*Data records*:
..........

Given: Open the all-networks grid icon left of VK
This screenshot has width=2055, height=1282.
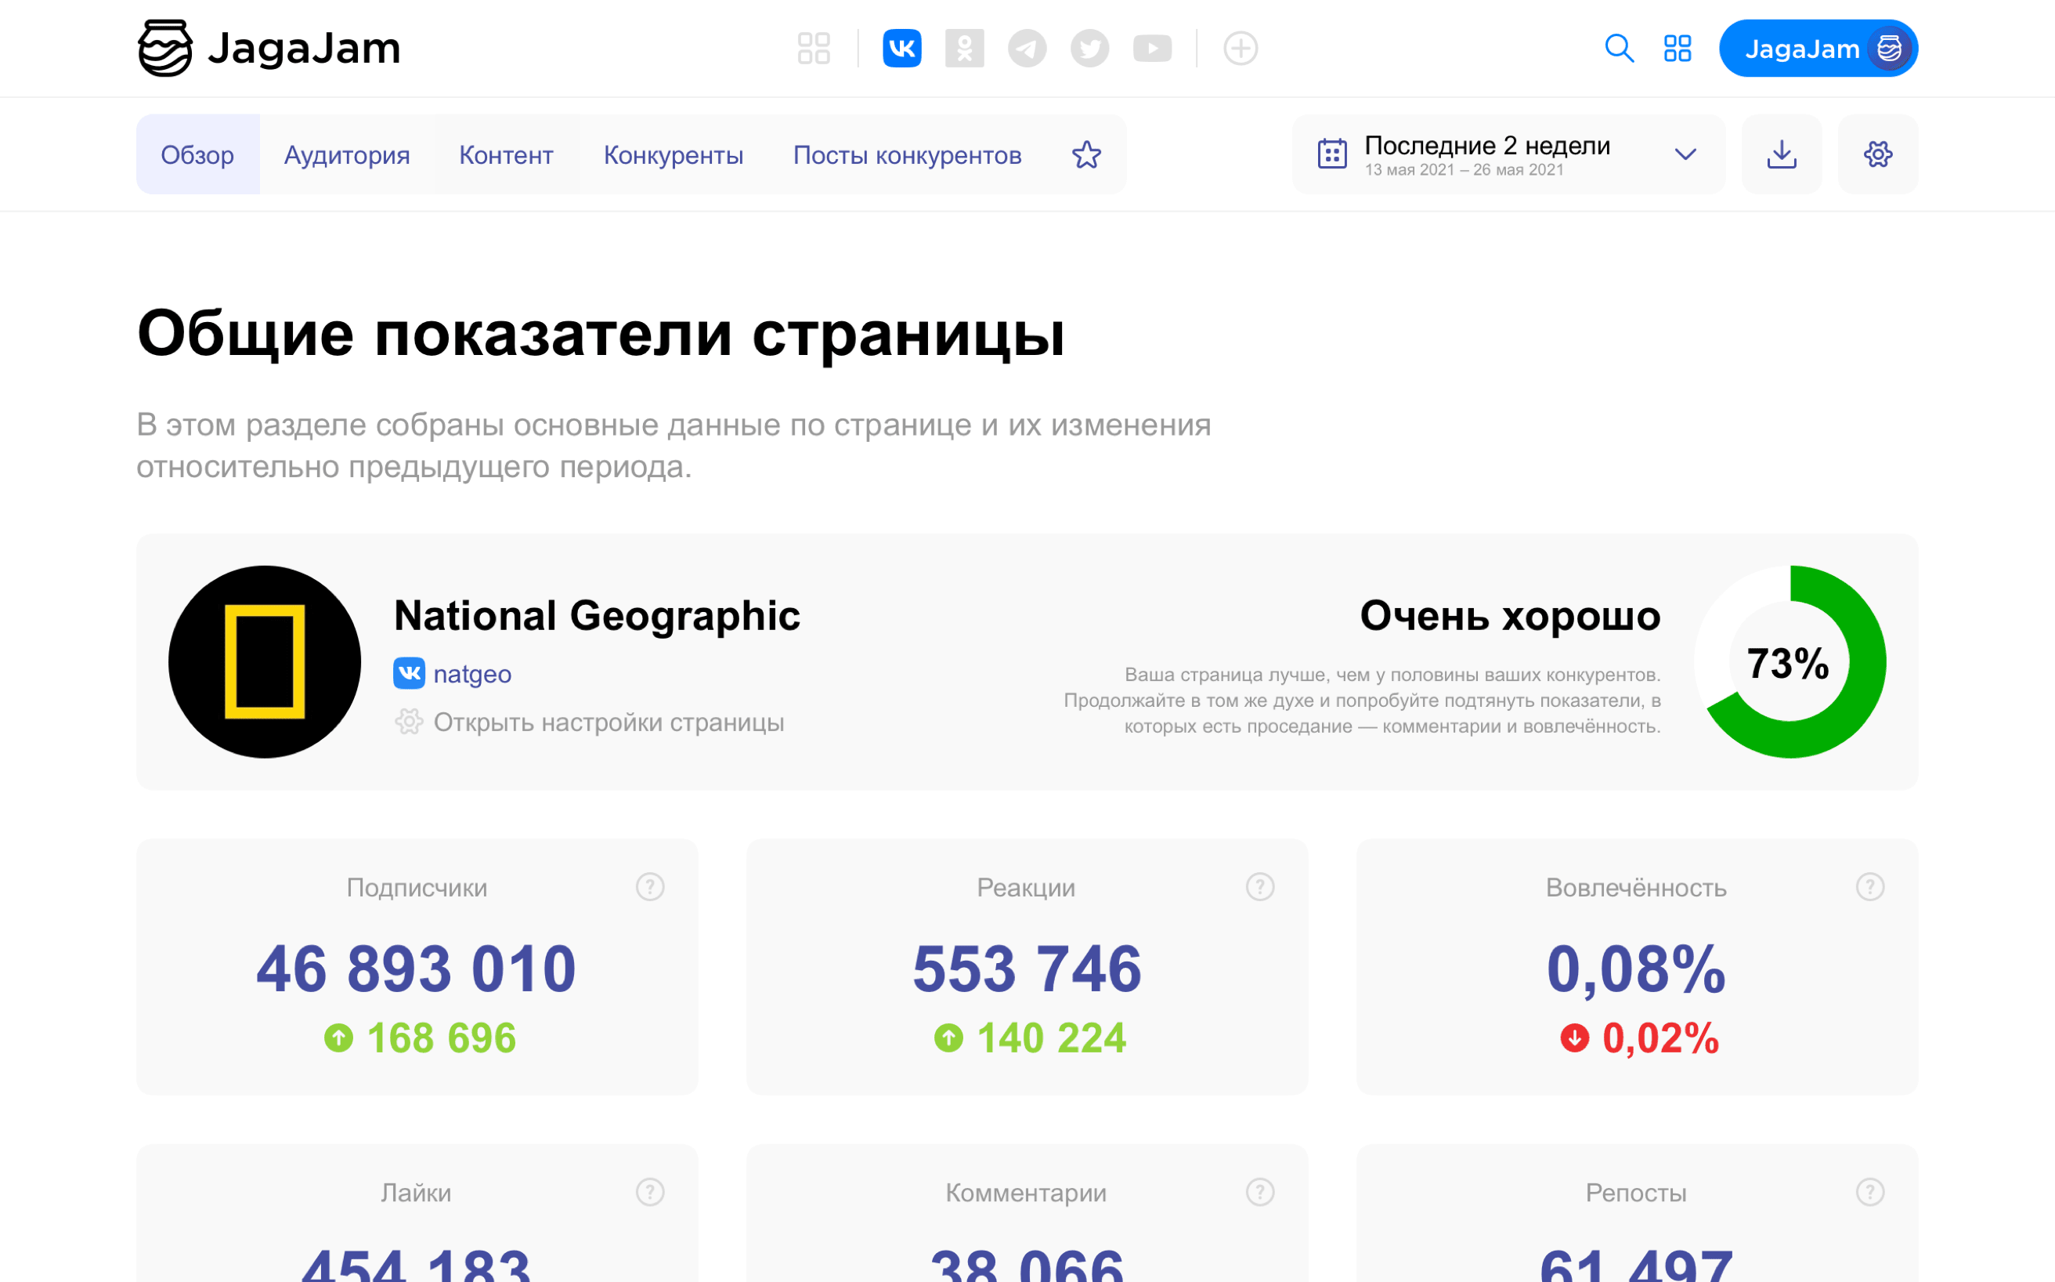Looking at the screenshot, I should click(x=814, y=48).
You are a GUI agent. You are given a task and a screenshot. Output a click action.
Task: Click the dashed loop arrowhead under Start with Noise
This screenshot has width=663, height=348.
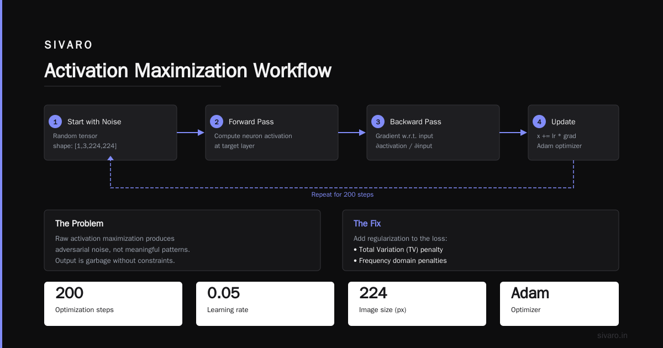(111, 159)
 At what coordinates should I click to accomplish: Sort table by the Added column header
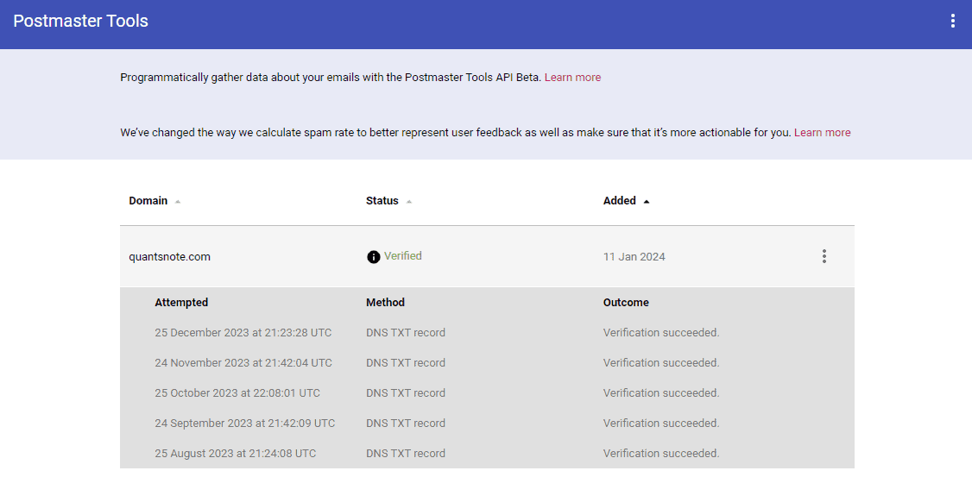point(619,201)
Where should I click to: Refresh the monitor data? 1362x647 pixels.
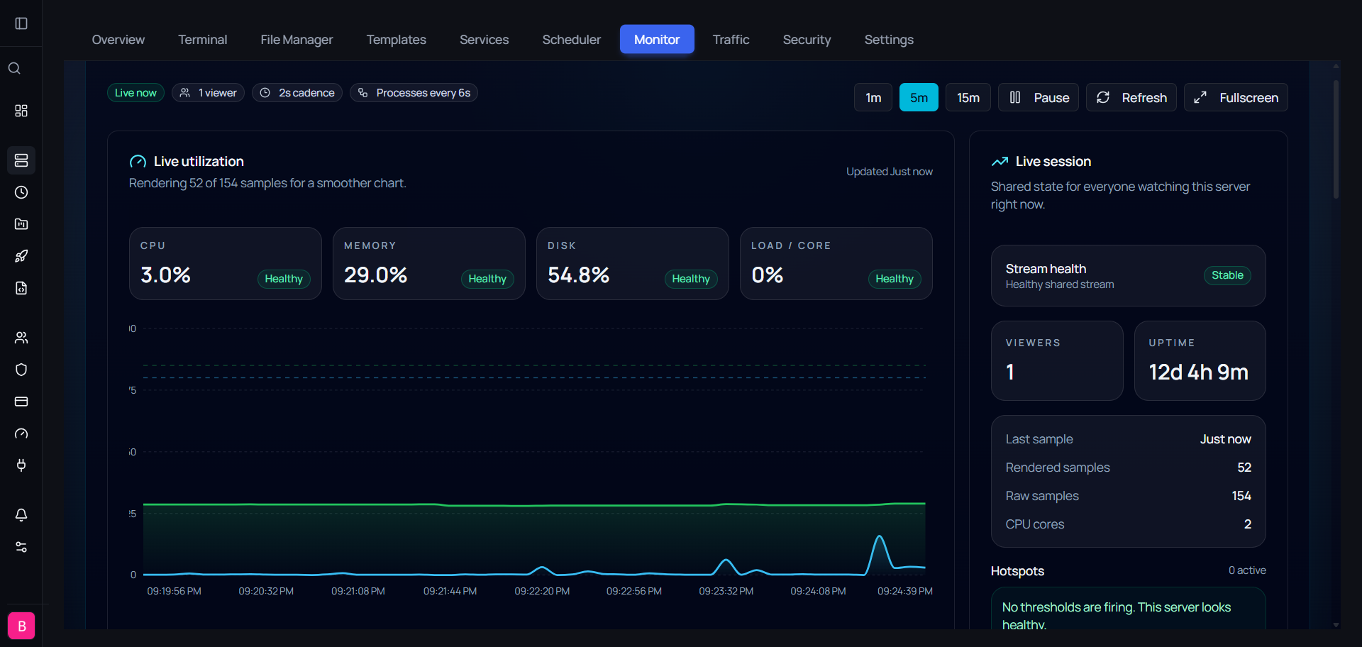point(1131,97)
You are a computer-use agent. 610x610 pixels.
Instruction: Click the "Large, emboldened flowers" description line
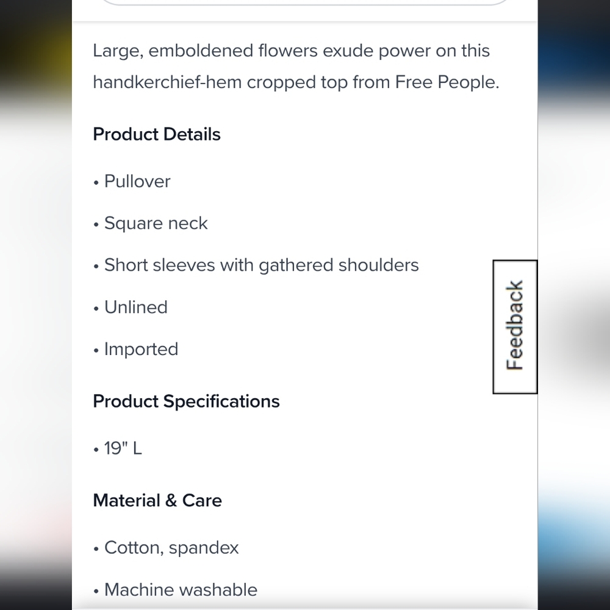coord(291,51)
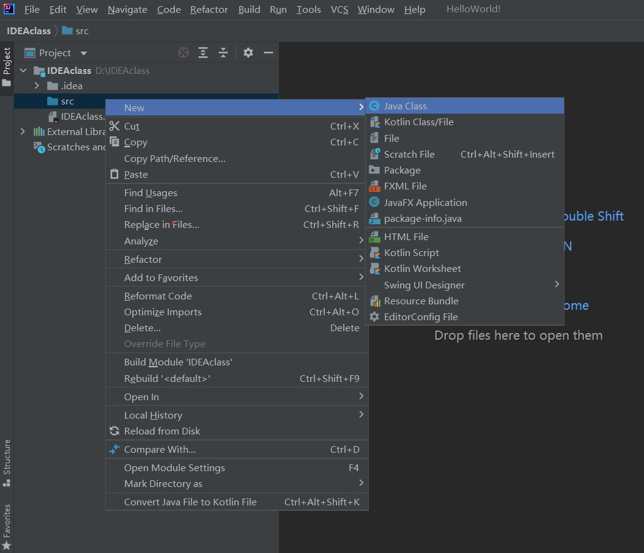Open Swing UI Designer submenu

(424, 285)
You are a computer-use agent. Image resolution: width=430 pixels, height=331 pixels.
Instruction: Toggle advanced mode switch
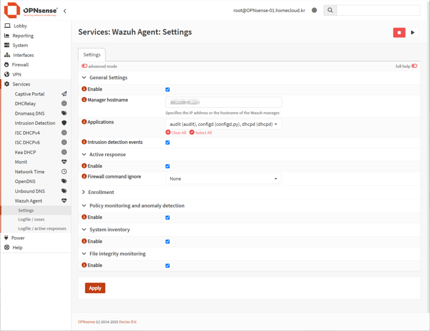(84, 66)
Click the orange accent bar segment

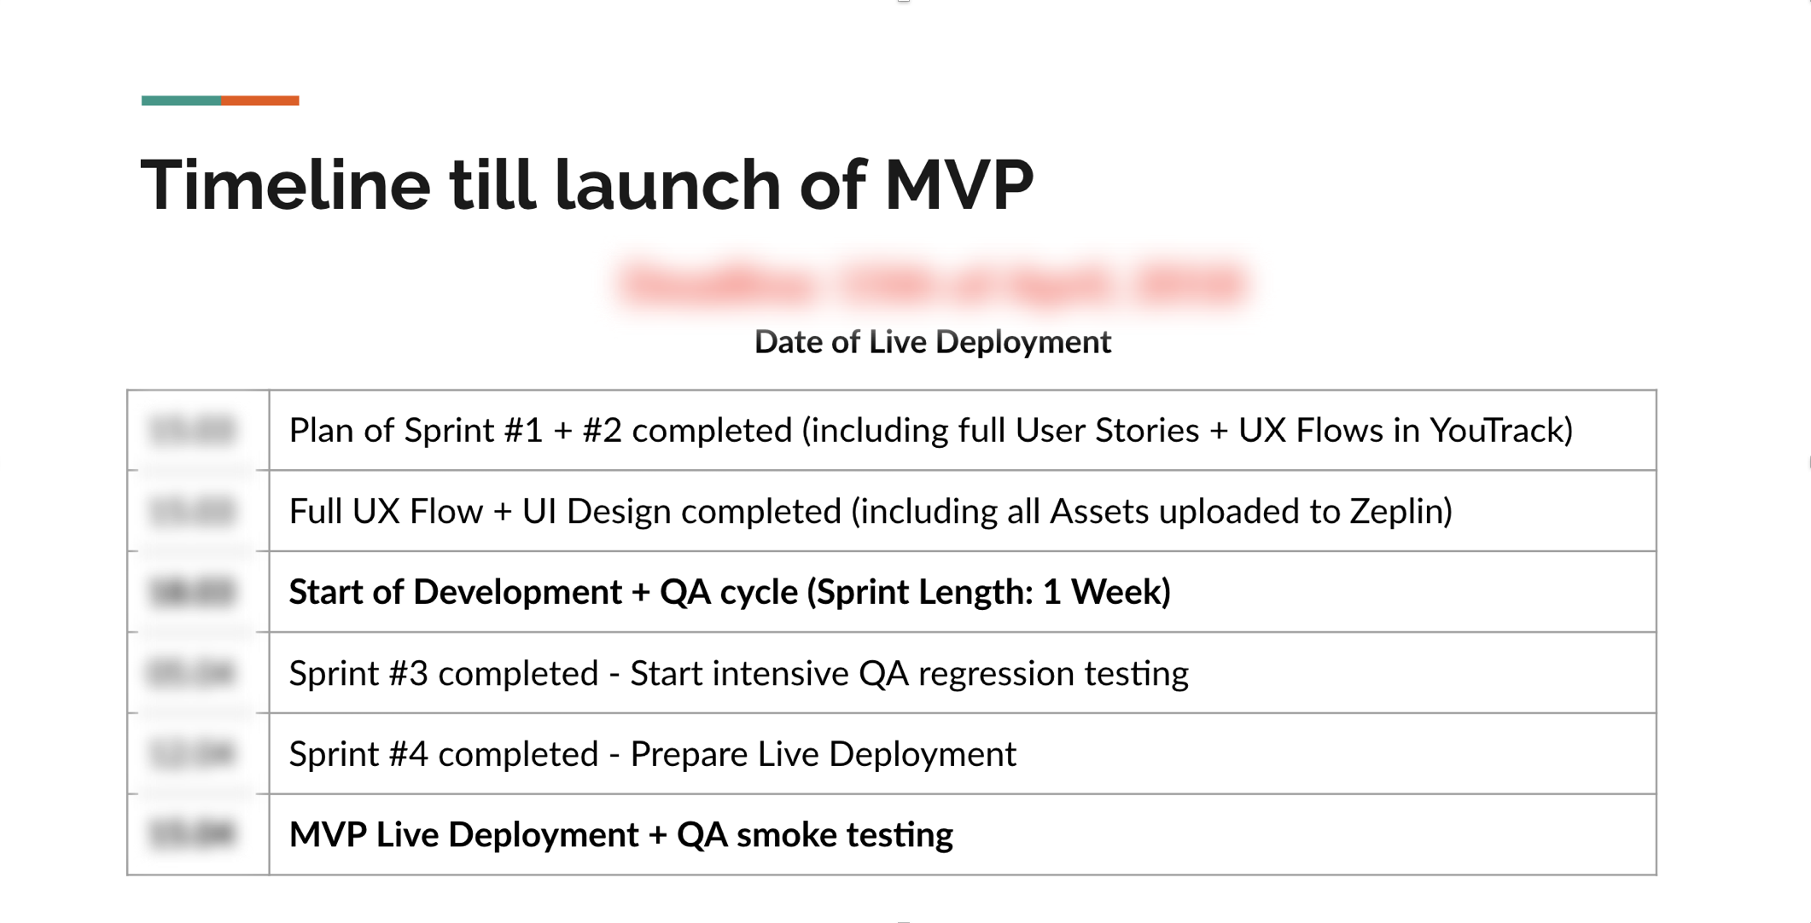(x=260, y=101)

..........

*Work required*: This task calls for the lines from the line holding "You are a GUI" through the last line above, restated word for word with both ends included and the pictures dropped.

*Answer to this task*:
You are a GUI agent. You are given a task and a screenshot. Output a click action.
Task: Click the dashed loop arrowhead under Start with Noise
This screenshot has width=663, height=348.
(111, 159)
 At what coordinates should I click to accomplish: Sort table by the Added column header
point(619,201)
Where should I click to: Refresh the monitor data? 1362x647 pixels.
point(1131,97)
You are a computer-use agent. 610x610 pixels.
Instruction: Click the "Large, emboldened flowers" description line
coord(291,51)
Open Swing UI Designer submenu

(424, 285)
You are a computer-use agent. Image resolution: width=430 pixels, height=331 pixels.
Instruction: Toggle advanced mode switch
(84, 66)
Click the orange accent bar segment

(x=260, y=101)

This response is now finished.